§ Work task: Exact duplicates of all the records are needed.

§ Recorded data:
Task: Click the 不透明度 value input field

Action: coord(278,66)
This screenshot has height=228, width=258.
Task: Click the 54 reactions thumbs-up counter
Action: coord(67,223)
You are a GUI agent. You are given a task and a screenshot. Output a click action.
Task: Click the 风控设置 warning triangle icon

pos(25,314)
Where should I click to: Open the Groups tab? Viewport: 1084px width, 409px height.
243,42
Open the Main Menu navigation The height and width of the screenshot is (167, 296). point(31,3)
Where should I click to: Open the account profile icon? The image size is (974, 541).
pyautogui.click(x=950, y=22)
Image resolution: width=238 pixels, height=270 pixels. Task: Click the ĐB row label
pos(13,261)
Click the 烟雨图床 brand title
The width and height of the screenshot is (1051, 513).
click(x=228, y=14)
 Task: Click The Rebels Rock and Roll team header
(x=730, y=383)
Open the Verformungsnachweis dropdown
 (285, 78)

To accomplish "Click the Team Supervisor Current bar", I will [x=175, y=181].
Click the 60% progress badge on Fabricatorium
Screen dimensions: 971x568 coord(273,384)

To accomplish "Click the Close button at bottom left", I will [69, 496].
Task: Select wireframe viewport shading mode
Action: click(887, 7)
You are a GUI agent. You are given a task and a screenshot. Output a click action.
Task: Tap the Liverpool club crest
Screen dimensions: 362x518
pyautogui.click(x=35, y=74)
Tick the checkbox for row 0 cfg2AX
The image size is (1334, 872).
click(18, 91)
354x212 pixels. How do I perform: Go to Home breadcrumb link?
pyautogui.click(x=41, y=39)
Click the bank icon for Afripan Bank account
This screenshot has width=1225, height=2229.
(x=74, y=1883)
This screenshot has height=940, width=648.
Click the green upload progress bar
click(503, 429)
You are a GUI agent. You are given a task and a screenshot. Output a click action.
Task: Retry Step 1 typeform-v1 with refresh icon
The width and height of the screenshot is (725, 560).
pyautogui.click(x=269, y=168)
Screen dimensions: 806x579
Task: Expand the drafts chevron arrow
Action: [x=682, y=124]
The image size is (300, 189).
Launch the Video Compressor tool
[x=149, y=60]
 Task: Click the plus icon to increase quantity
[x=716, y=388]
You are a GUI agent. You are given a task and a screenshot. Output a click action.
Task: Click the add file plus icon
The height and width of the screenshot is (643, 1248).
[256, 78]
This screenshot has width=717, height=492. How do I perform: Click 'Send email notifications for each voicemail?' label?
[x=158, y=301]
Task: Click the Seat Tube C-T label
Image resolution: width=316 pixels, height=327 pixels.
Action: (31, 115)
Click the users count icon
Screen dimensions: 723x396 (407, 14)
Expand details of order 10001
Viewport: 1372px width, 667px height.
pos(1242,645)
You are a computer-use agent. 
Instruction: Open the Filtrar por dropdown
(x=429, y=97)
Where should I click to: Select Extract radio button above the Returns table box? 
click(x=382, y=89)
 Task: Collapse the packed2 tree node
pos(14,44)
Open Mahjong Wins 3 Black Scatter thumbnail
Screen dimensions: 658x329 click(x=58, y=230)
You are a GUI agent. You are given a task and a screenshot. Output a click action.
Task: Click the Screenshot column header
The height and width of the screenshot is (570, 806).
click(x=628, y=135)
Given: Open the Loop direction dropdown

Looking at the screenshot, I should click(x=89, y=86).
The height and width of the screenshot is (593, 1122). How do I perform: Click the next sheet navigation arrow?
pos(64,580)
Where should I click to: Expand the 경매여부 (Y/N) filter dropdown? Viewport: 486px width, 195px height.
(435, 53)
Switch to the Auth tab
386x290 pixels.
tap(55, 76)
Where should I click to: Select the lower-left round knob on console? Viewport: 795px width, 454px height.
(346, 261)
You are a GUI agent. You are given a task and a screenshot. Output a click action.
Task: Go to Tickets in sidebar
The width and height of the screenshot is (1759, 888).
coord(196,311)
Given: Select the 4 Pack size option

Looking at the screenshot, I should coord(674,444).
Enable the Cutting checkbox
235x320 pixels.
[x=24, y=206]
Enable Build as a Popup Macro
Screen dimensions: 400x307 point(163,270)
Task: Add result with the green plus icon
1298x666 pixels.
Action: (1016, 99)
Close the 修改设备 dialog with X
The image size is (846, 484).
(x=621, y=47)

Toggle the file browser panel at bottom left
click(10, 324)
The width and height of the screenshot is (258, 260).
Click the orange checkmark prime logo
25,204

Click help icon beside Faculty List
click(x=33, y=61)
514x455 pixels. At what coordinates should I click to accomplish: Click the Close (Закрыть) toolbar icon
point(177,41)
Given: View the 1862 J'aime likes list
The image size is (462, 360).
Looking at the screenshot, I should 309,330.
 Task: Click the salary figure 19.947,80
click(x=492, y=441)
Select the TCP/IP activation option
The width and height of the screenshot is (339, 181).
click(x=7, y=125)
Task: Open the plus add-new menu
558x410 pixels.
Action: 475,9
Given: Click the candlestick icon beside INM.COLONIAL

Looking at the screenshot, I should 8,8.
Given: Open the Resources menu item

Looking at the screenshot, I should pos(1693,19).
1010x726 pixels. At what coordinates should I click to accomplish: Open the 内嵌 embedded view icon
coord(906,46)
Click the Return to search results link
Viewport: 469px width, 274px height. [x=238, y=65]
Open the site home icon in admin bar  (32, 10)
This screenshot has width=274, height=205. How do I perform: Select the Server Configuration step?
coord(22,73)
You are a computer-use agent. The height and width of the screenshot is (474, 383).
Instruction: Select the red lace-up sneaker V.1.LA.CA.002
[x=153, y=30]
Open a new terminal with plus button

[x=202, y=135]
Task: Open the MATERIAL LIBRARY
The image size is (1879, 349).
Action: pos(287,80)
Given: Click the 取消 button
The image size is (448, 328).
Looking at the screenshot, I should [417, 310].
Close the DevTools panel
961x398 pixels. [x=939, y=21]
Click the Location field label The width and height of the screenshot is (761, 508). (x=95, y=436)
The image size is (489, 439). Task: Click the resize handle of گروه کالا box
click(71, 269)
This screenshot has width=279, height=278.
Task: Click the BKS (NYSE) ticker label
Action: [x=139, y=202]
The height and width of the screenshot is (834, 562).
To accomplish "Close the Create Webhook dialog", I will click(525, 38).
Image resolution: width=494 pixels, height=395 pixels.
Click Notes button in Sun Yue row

§ The completed task:
Task: Click the 不透明度 value input field

Action: coord(278,66)
This screenshot has height=228, width=258.
Task: Click the 54 reactions thumbs-up counter
Action: coord(67,223)
You are a GUI agent. You are given a task and a screenshot. Output a click action.
Task: Click the 风控设置 warning triangle icon

pos(25,314)
Where should I click to: Open the Groups tab? Viewport: 1084px width, 409px height.
243,42
Open the Main Menu navigation The height and width of the screenshot is (167, 296). point(31,3)
Where should I click to: Open the account profile icon? The image size is (974, 541).
pyautogui.click(x=950, y=22)
Image resolution: width=238 pixels, height=270 pixels. Task: Click the ĐB row label
pos(13,261)
Click the 烟雨图床 brand title
The width and height of the screenshot is (1051, 513).
click(x=228, y=14)
 Task: Click The Rebels Rock and Roll team header
(x=730, y=383)
Open the Verformungsnachweis dropdown
 (285, 78)

To accomplish "Click the Team Supervisor Current bar", I will [x=175, y=181].
Click the 60% progress badge on Fabricatorium
Screen dimensions: 971x568 coord(273,384)

To accomplish "Click the Close button at bottom left", I will [69, 496].
Task: Select wireframe viewport shading mode
Action: click(887, 7)
You are a GUI agent. You are given a task and a screenshot. Output a click action.
Task: Tap the Liverpool club crest
Screen dimensions: 362x518
pyautogui.click(x=35, y=74)
Tick the checkbox for row 0 cfg2AX
The image size is (1334, 872).
click(18, 91)
354x212 pixels. How do I perform: Go to Home breadcrumb link?
pyautogui.click(x=41, y=39)
Click the bank icon for Afripan Bank account
This screenshot has width=1225, height=2229.
(x=74, y=1883)
This screenshot has height=940, width=648.
Click the green upload progress bar
click(503, 429)
You are a GUI agent. You are given a task and a screenshot. Output a click action.
Task: Retry Step 1 typeform-v1 with refresh icon
The width and height of the screenshot is (725, 560).
pyautogui.click(x=269, y=168)
Screen dimensions: 806x579
Task: Expand the drafts chevron arrow
Action: [x=682, y=124]
The image size is (300, 189).
Launch the Video Compressor tool
[x=149, y=60]
 Task: Click the plus icon to increase quantity
[x=716, y=388]
You are a GUI agent. You are given a task and a screenshot. Output a click action.
Task: Click the add file plus icon
The height and width of the screenshot is (643, 1248).
[256, 78]
This screenshot has width=717, height=492. How do I perform: Click 'Send email notifications for each voicemail?' label?
[x=158, y=301]
Task: Click the Seat Tube C-T label
Image resolution: width=316 pixels, height=327 pixels.
Action: (31, 115)
Click the users count icon
Screen dimensions: 723x396 (407, 14)
Expand details of order 10001
Viewport: 1372px width, 667px height.
pos(1242,645)
You are a computer-use agent. 
Instruction: Open the Filtrar por dropdown
(x=429, y=97)
Where should I click to: Select Extract radio button above the Returns table box? 
click(x=382, y=89)
 Task: Collapse the packed2 tree node
pos(14,44)
Open Mahjong Wins 3 Black Scatter thumbnail
Screen dimensions: 658x329 click(x=58, y=230)
You are a GUI agent. You are given a task and a screenshot. Output a click action.
Task: Click the Screenshot column header
The height and width of the screenshot is (570, 806).
click(x=628, y=135)
Given: Open the Loop direction dropdown

Looking at the screenshot, I should click(x=89, y=86).
The height and width of the screenshot is (593, 1122). How do I perform: Click the next sheet navigation arrow?
pos(64,580)
Where should I click to: Expand the 경매여부 (Y/N) filter dropdown? Viewport: 486px width, 195px height.
(435, 53)
Switch to the Auth tab
386x290 pixels.
tap(55, 76)
Where should I click to: Select the lower-left round knob on console? Viewport: 795px width, 454px height.
(346, 261)
You are a GUI agent. You are given a task and a screenshot. Output a click action.
Task: Go to Tickets in sidebar
The width and height of the screenshot is (1759, 888).
coord(196,311)
Given: Select the 4 Pack size option

Looking at the screenshot, I should coord(674,444).
Enable the Cutting checkbox
235x320 pixels.
[x=24, y=206]
Enable Build as a Popup Macro
Screen dimensions: 400x307 point(163,270)
Task: Add result with the green plus icon
1298x666 pixels.
Action: (1016, 99)
Close the 修改设备 dialog with X
The image size is (846, 484).
(x=621, y=47)

Toggle the file browser panel at bottom left
click(10, 324)
The width and height of the screenshot is (258, 260).
Click the orange checkmark prime logo
25,204

Click help icon beside Faculty List
click(x=33, y=61)
514x455 pixels. At what coordinates should I click to accomplish: Click the Close (Закрыть) toolbar icon
point(177,41)
Given: View the 1862 J'aime likes list
The image size is (462, 360).
Looking at the screenshot, I should 309,330.
 Task: Click the salary figure 19.947,80
click(x=492, y=441)
Select the TCP/IP activation option
The width and height of the screenshot is (339, 181).
click(x=7, y=125)
Task: Open the plus add-new menu
558x410 pixels.
Action: 475,9
Given: Click the candlestick icon beside INM.COLONIAL

Looking at the screenshot, I should 8,8.
Given: Open the Resources menu item

Looking at the screenshot, I should pos(1693,19).
1010x726 pixels. At what coordinates should I click to accomplish: Open the 内嵌 embedded view icon
coord(906,46)
Click the Return to search results link
Viewport: 469px width, 274px height. [x=238, y=65]
Open the site home icon in admin bar  (32, 10)
This screenshot has width=274, height=205. How do I perform: Select the Server Configuration step?
coord(22,73)
You are a computer-use agent. The height and width of the screenshot is (474, 383).
Instruction: Select the red lace-up sneaker V.1.LA.CA.002
[x=153, y=30]
Open a new terminal with plus button

[x=202, y=135]
Task: Open the MATERIAL LIBRARY
The image size is (1879, 349).
Action: pos(287,80)
Given: Click the 取消 button
The image size is (448, 328).
Looking at the screenshot, I should [417, 310].
Close the DevTools panel
961x398 pixels. [x=939, y=21]
Click the Location field label The width and height of the screenshot is (761, 508). (x=95, y=436)
The image size is (489, 439). Task: Click the resize handle of گروه کالا box
click(71, 269)
This screenshot has width=279, height=278.
Task: Click the BKS (NYSE) ticker label
Action: [x=139, y=202]
The height and width of the screenshot is (834, 562).
To accomplish "Close the Create Webhook dialog", I will click(525, 38).
Image resolution: width=494 pixels, height=395 pixels.
Click Notes button in Sun Yue row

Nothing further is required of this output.